• EXERCISE REQUIREMENTS
In the entries below, count the lines holding "height". Reply with the number only.

• RECORDS SUPPLIED
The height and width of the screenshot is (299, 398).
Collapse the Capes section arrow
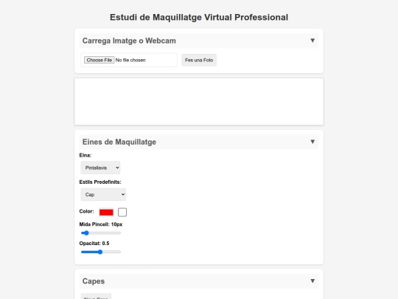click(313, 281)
==
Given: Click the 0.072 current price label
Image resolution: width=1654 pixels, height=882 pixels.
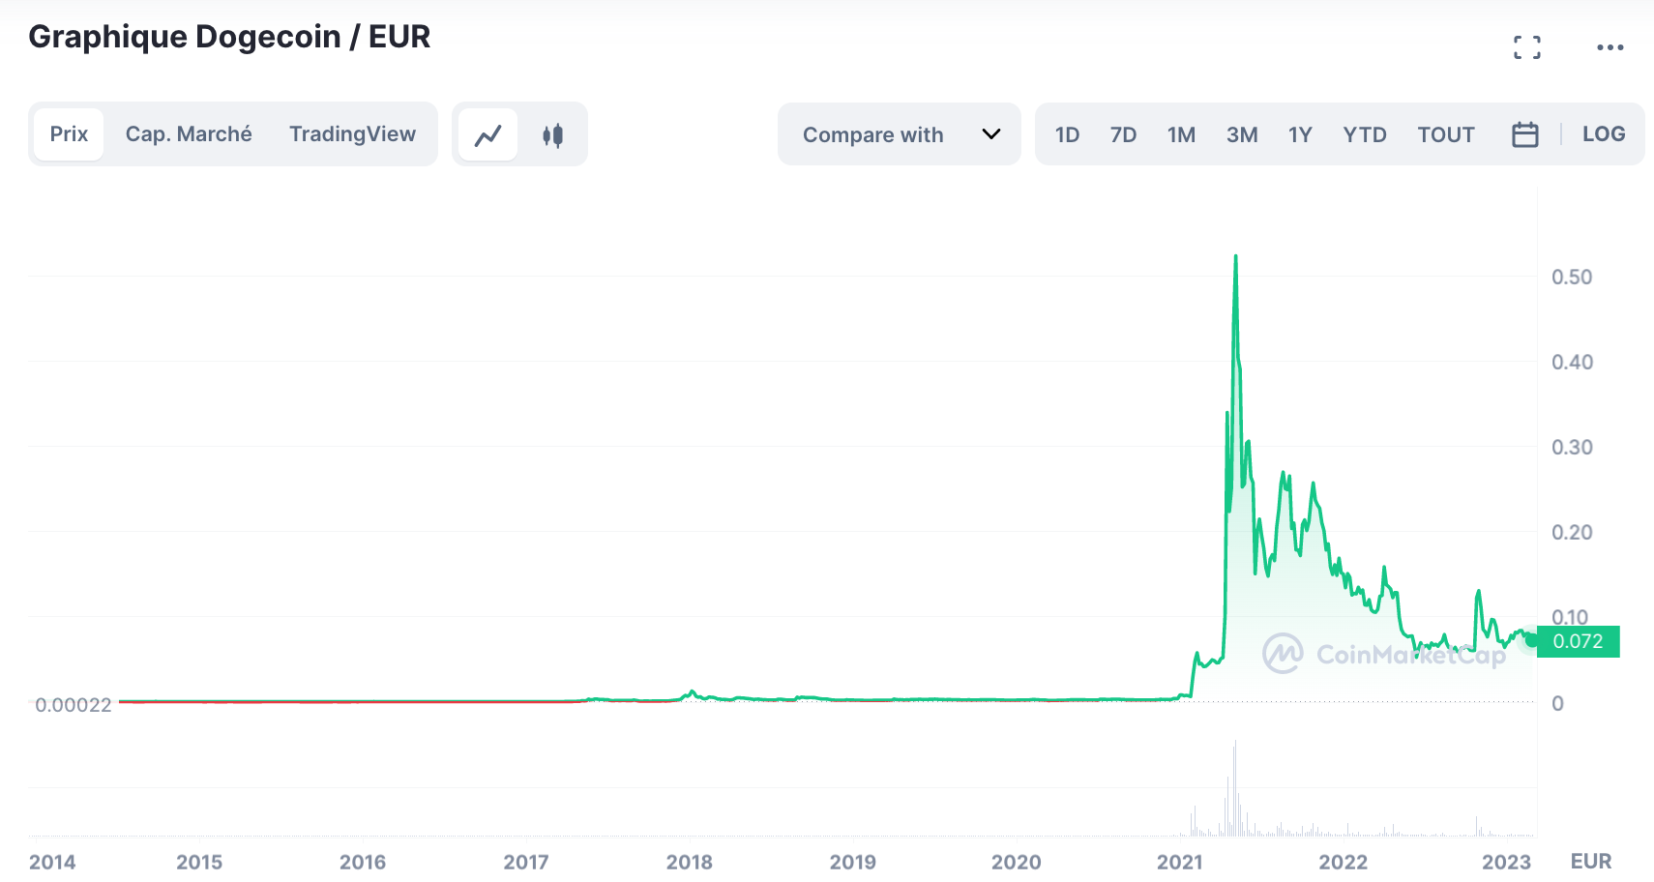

• RESULT
2